The intersection of preparedness and randomness is compelling because there are so many outcomes that might result. Here are a few examples: 

• Despite my having made many sounds, nothing fits what I need at the moment. This dead end at least tells me about a mismatch between the sounds I have and the sound I wish I had;

• I try out an effect I had made for one kind of sound (say, percussion) on another sound (say, piano) and it sounds good. I hadn’t anticipated this sound, but now that I’ve heard it, I like it; 

• I randomly open a software instrument I haven’t used in a while, discover a sound I had made but forgotten, and it fits what I need at the moment. What are the chances of that happening? 

And so on. 

Pasteur is right that chance favors the prepared. But I have a small addendum in the context of creating music. Preparing sounds outside of the flow of writing a new piece doesn’t feel like an entirely satisfying musical experience. It’s slow and clinical—not because there’s a computer involved, but because the work can seem far from the playful intensities of playing music to encounter something new. It’s a conundrum: I prepare for those moments when I’ll need to quickly draw on sounds and effects I’ve made, yet this prep work feels the opposite of why one makes music in the first place. So I generally work in the afternoon, long after I’ve played music in the morning. In other words, the schedule insists play first, and work second, because play is the fundamental work. We want to expand our creative palettes for the future, but not at the expense of playing our way into something new right now.  

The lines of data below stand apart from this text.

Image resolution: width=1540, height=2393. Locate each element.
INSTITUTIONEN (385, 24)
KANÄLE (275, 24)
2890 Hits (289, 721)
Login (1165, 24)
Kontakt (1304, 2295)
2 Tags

Resonant Thoughts: Sönke Ahrens’ “How To Take Smart Notes” (2017)

“The reason why Watson and Crick or [the chemist August] Kekulé had these insights and not a random person on the street is that they already had spent a very long time thinking hard about the problems, tinkered with other possible solutions and tried countless other ways of looking at the problem. Our fascination with these stories clouds the fact that all good ideas need time. Even sudden breakthroughs are usually preceded by a long, intense process of preparation.

Most often, innovation is not the result of a sudden moment of realization, anyway, but incremental steps toward improvement. Even groundbreaking paradigm shifts are most often the consequence of many small moves in the right direction instead of one big idea. This is why the search for small differences is key. It is such an important skill to see differences between seemingly similar concepts, or connections between seemingly different ideas.

If we accompany every step of our work with the question, ‘What is interesting about this?’ and everything we read with the question, ‘What is so relevant about this that it is worth noting down?’

Learning, thinking and writing should not be about accumulating knowledge, but about becoming a different person with a different way of thinking.”

(This book is about note-taking, but more so about how we think and connect ideas.)